A pedestrian wearing a protective mask stands outside a JPMorgan Chase & Co. bank branch in New York, U.S., on Friday, April 10, 2020.
Mark Kauzlarich | Bloomberg | Getty Images
The bounce in financial stocks could be a good sign for the broader stock market if it continues.
The financial sector is like an early warning signal for the economy, and the stocks have been lagging the broader market and every other sector but consumer staples since the March low. They have gained just 25% since March 23, compared to the 33% gain in the S&P 500. Financials are also about 29% below their January high, lagging just energy, which is 38% from its 52-week high set in July.
“I think a bounce in banks is good in general,” said Sam Stovall, chief investment strategist at CFRA. “Usually the financials in general, the banks in particular are the canary in the coal mine because the economy really can’t grow unless the banks are lending. If investors believe people will not be borrowing then they will be borrowing then they have a lot of problems.”
The Financial Select Sector SPDR ETF rallied 5.1% Monday, as banks surged after Fed Chairman Jerome Powell said the Fed can do more to help the economy. Banks also moved higher with the broader market on optimism about a potential coronavirus vaccine, which showed good results in early trials. The financial sector, up 5.3% Monday, was third-best sector behind energy and industrials.
Investors have avoided the group for fear the recession will crush profitability and result in rising loan losses. The stocks rallied last week, after Powell said he opposed negative rates, which would be bad for bank profitability, but then fizzled Friday.
Mike Mayo, Wells Fargo banking analyst, said there was also positive news for the group, when Warren Buffett’s Berkshire Hathaway disclosed that its holdings continue to be heavily in banks, even though it sold a large chunk of a long-held stake in Goldman Sachs and shed some of its JPMorgan stock.
“Buffett still has basically his biggest investment in history in the banks. That’s quite a statement. He’s not afraid to bail when something’s not going the way it should. The best investor of all time has his biggest investment ever, less 3%, in banks. Maybe he knows something the market is missing,” Mayo told CNBC in an email.

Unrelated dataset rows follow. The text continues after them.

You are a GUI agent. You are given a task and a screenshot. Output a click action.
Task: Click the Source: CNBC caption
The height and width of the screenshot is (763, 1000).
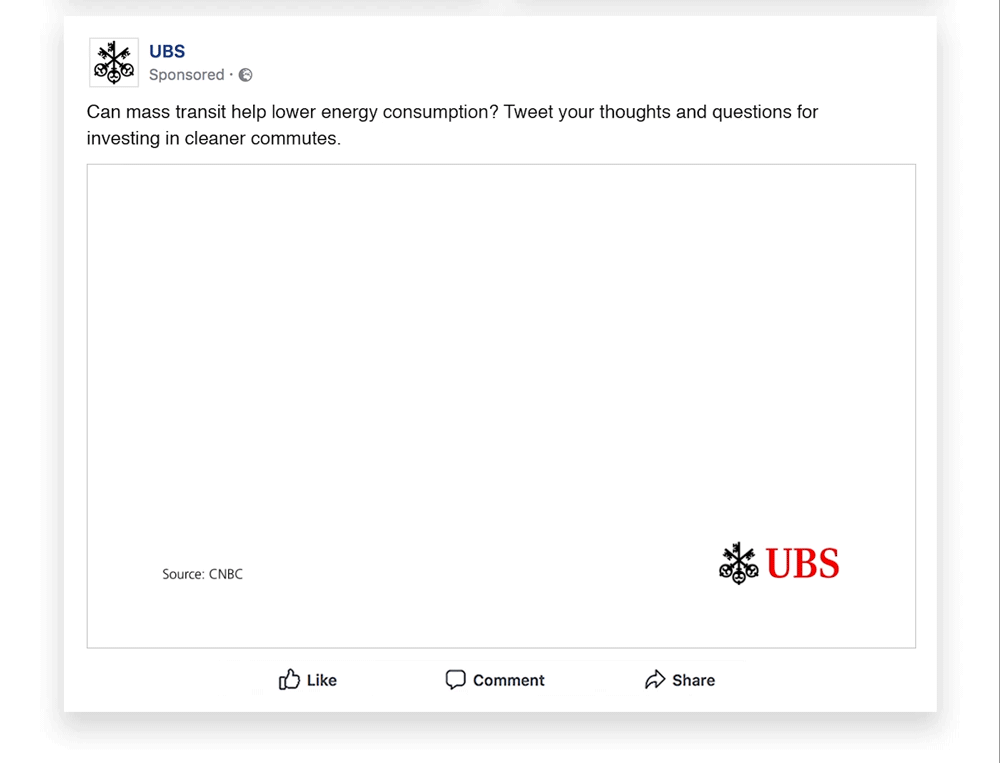click(x=202, y=574)
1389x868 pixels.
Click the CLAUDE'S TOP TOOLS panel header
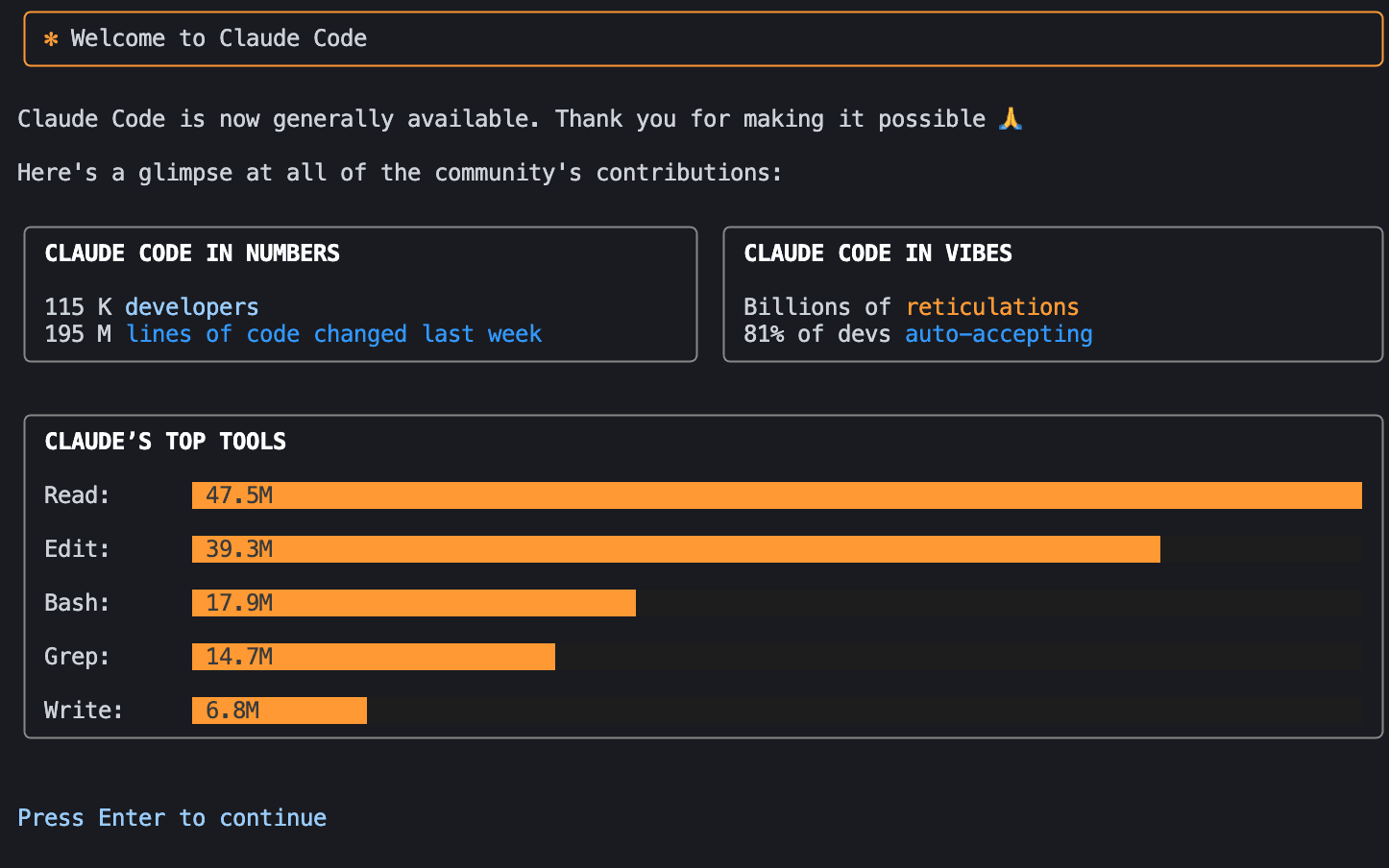point(165,441)

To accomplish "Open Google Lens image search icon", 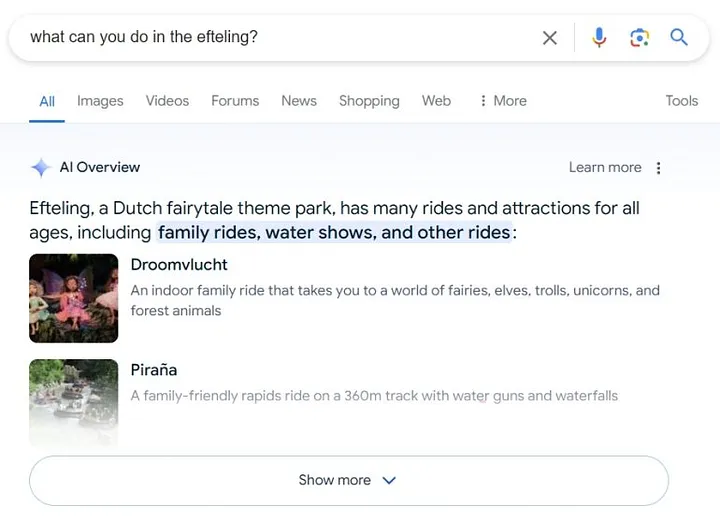I will pos(639,38).
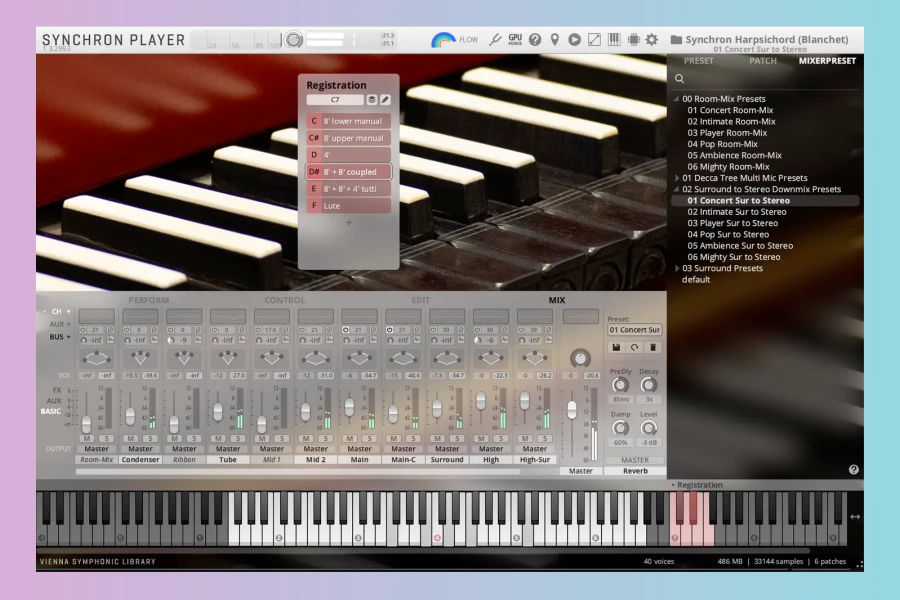Click the wrench tool icon
900x600 pixels.
(495, 40)
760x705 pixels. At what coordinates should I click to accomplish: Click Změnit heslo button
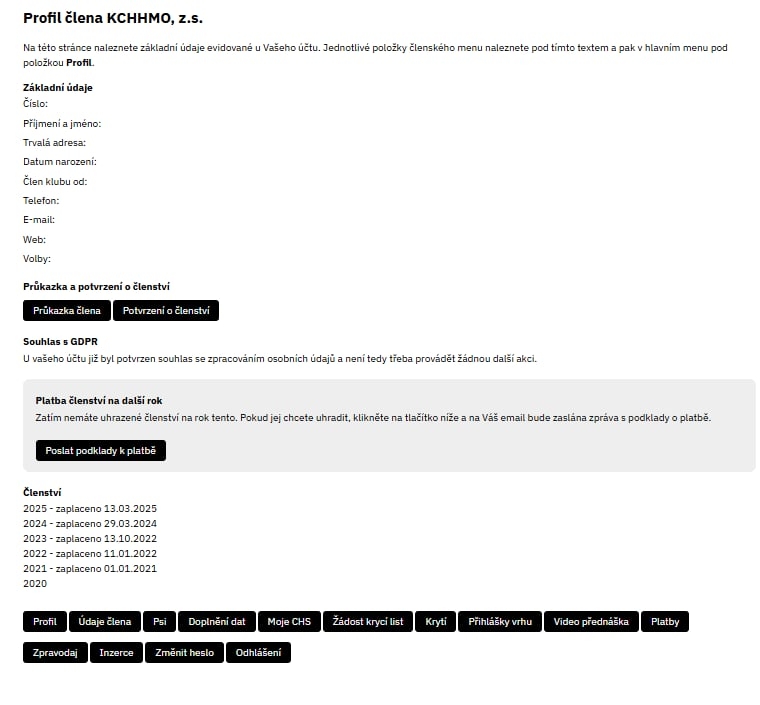(x=185, y=653)
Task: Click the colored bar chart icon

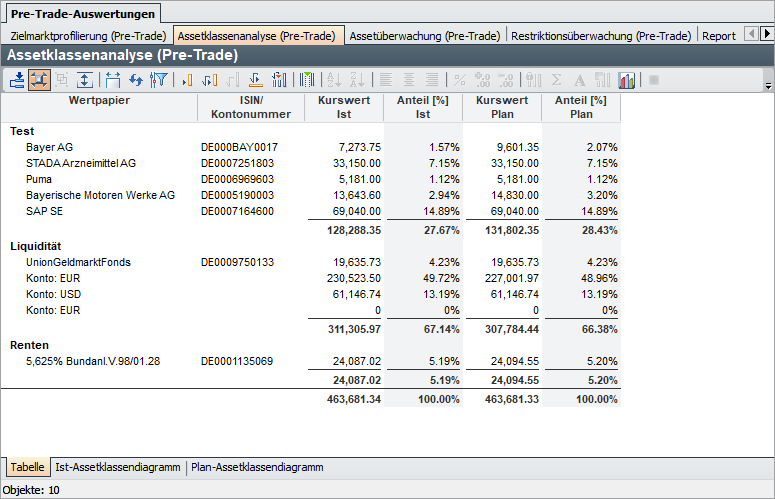Action: point(627,80)

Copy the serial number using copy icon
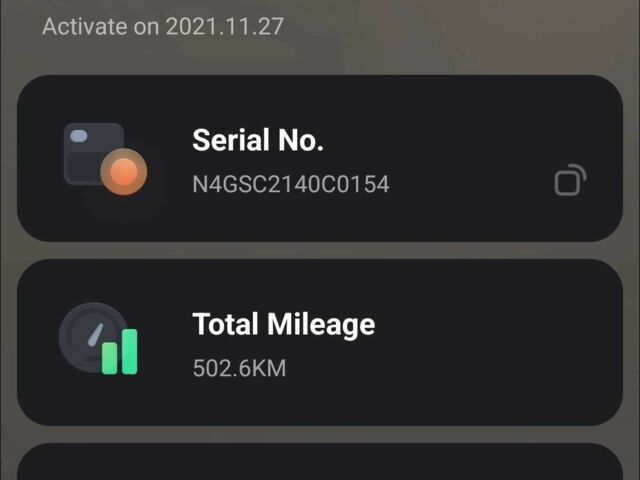(569, 181)
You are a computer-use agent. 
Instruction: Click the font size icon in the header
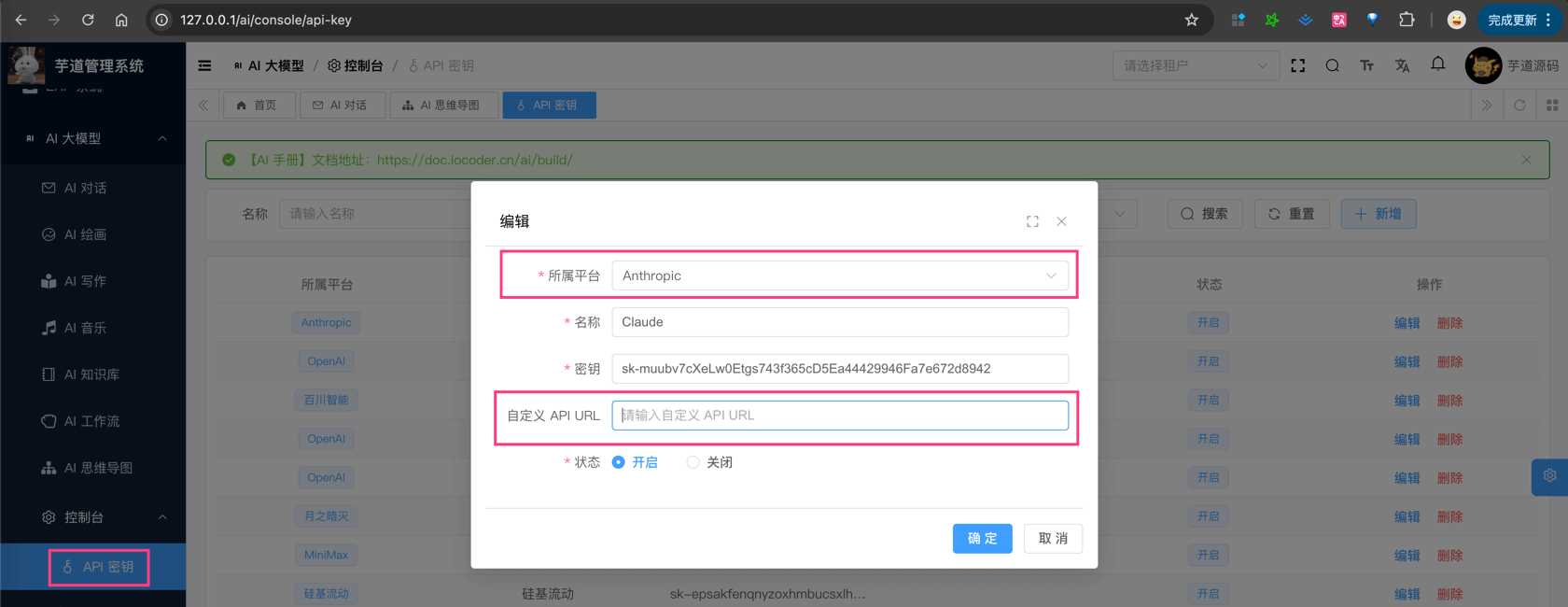(x=1366, y=65)
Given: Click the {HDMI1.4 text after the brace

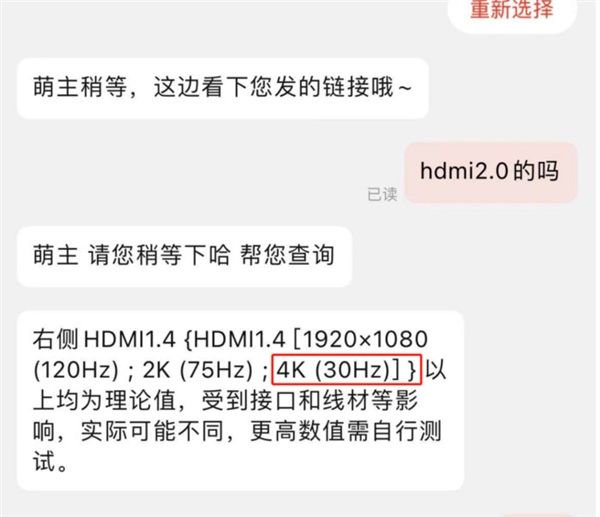Looking at the screenshot, I should point(235,339).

Mayo notes that Buffett’s holdings remain in Bank of America, Bank of New York Mellon, and M&T Bank. Berkshire also built higher stakes in PNC and U.S. Bancorp, Mayo added. He said for short-term investors, bank shares may see a catalyst if the yield on the 10-year rises to 1.25% as Wells Fargo expects by years end. Rising yields Monday were also a factor behind the gain in banks as the 10-year edged up to 0.72%.